Really? A discourse on the absence of Canada’s 200+ year history of slavery from history textbooks and classrooms, and how this absence has had a real impact on social issues in our contemporary time period is “too much history”, eh? (If you’ve read this site’s home page—the text for which is taken directly from the proposal document—you may have noticed that the phrase “explores how a false sense of history…impinges on the present” in the opening paragraph.)
So those of us who endeavour to tell stories that those in power are too scared to tell have to resort to alternative means of production, which includes alternative means of financing. It doesn’t mater how (relatively) cheaper technology has become, how democratized the means of production is as a result, or how D.I.Y. you are—making a documentary film is still an expensive process. Getting over this obstacle is where the alternative means of financing comes in to play.
In addition to filmmakers going into debt themselves trying to fund their project with their own bank accounts and credit card(s), crowdfunding is rapidly becoming a method of financing for indy filmmakers. It basically works like this: instead of trying to get large chunks of money from a few corporate/governmental sources, a project raises funds in smaller varying amounts in the form of donations from many private sources… specifically ordinary people who want to lend their support to a project they believe in and want to see get made.

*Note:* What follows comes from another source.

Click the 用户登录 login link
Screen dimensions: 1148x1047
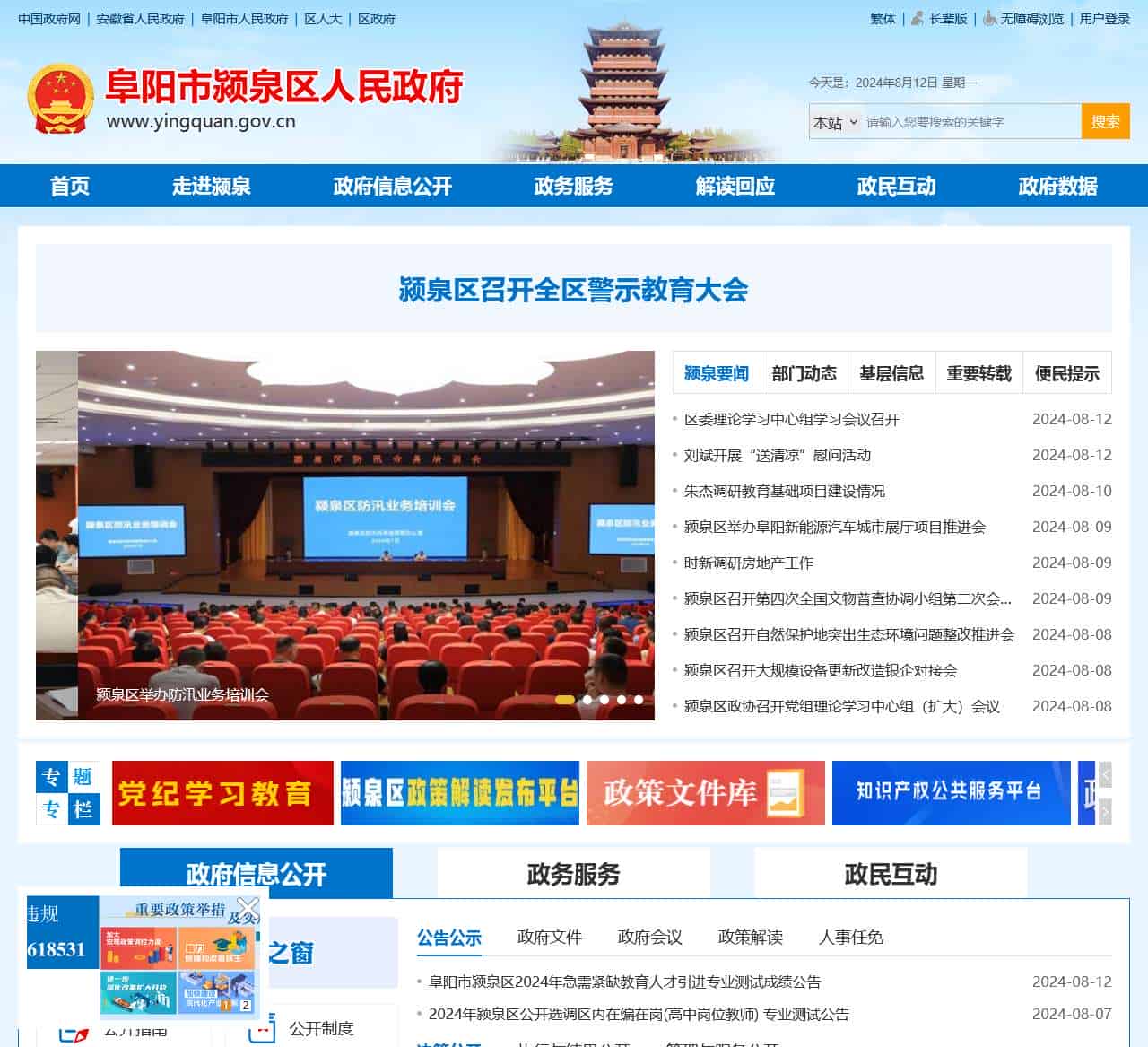[x=1101, y=19]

This is where you come in. I have been thus far getting by on my own wallet and the kindness/cooperation of others, but at that rate this movie will likely never see the light of day. In order to complete production it needs an injection of cash in order to finish shooting all the interviews and pay for other archival and artistic additional work that needs to be done. To that end, I am asking you to visit the “A Past, Denied” crowdfunding page at indiegogo.com. Here you can see what various donation levels (as low as $5) and perks/incentives are being offered by me. There is a secure form for processing payments. Indiegogo is a well respected crowdfunding resource and I wouldn’t be using them if I didn’t trust their service.
If you believe in the mission of this film—to speak the truth about Canada’s past as well as its present, to illuminate the roots of racism and privilege in our society—then I ask you to please seriously consider donating to this project. Please help me make 2011 a good year in the fight for truth.
Thank you and Happy New Year.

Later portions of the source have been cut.